**REQUIRED ACTION:** Leave out the pictures and print the records below exactly.
##### GIVEN INFORMATION #####
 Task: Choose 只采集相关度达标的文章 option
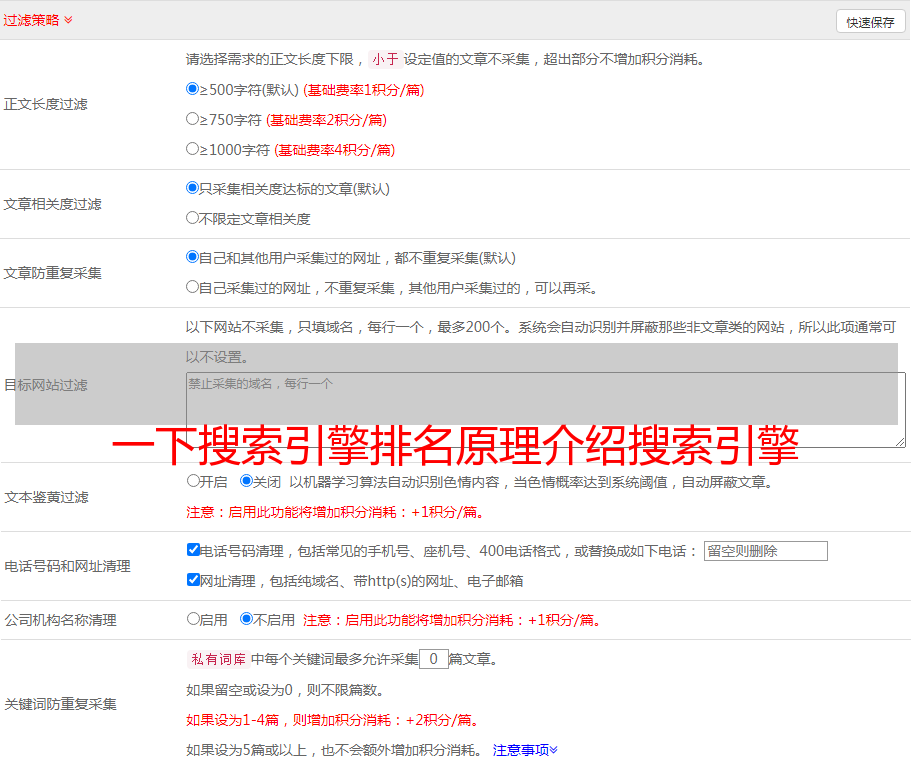193,188
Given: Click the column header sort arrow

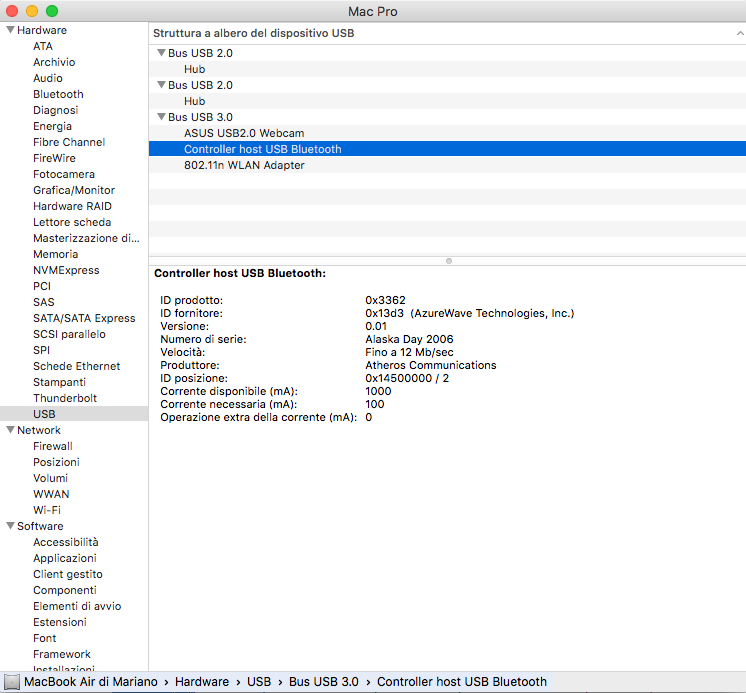Looking at the screenshot, I should (738, 33).
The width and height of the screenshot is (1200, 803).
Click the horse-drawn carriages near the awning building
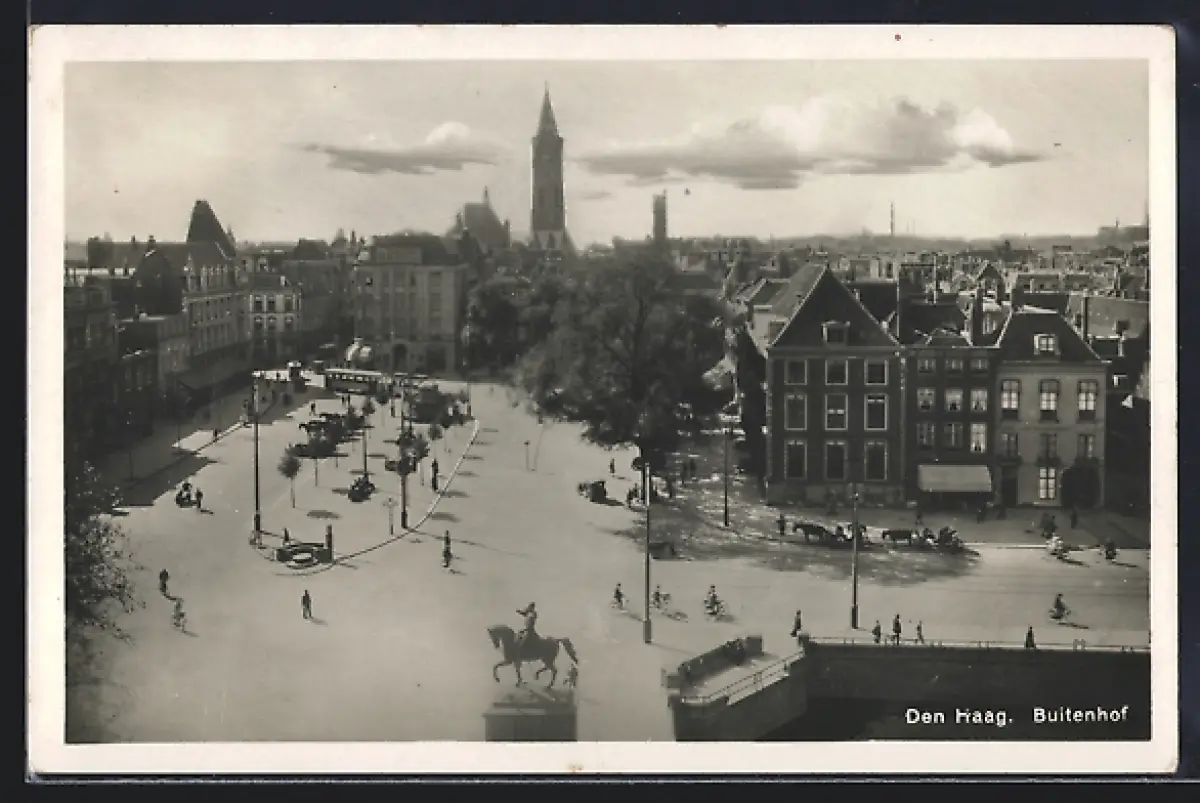[x=878, y=535]
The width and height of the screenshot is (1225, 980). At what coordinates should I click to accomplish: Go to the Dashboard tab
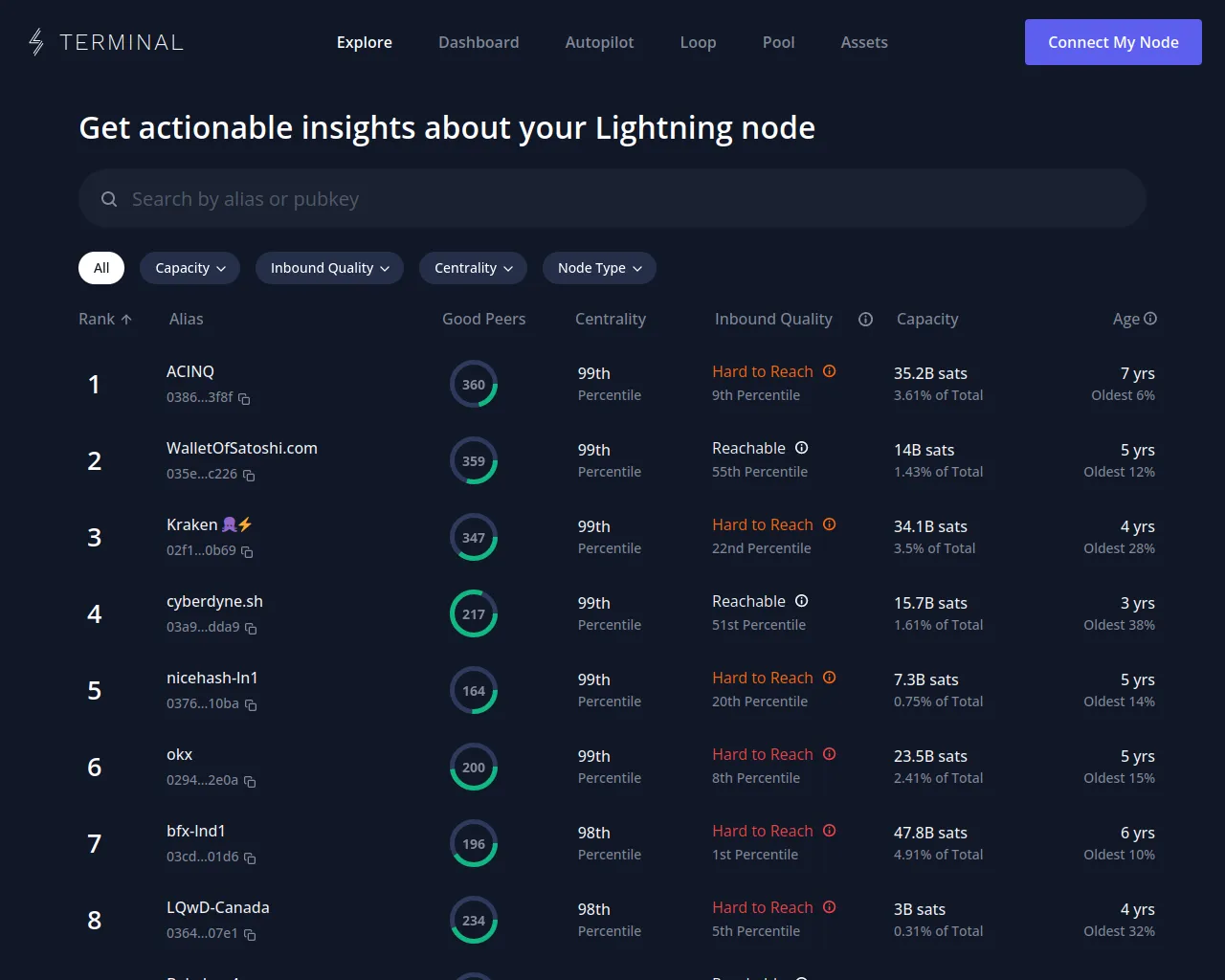[x=479, y=42]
#####
**ANSWER:**
 Task: Choose 只采集相关度达标的文章 option
193,188
Given: Click the column header sort arrow

Looking at the screenshot, I should (738, 33).
The width and height of the screenshot is (1200, 803).
Click the horse-drawn carriages near the awning building
[x=878, y=535]
The width and height of the screenshot is (1225, 980). At what coordinates should I click to accomplish: Go to the Dashboard tab
[x=479, y=42]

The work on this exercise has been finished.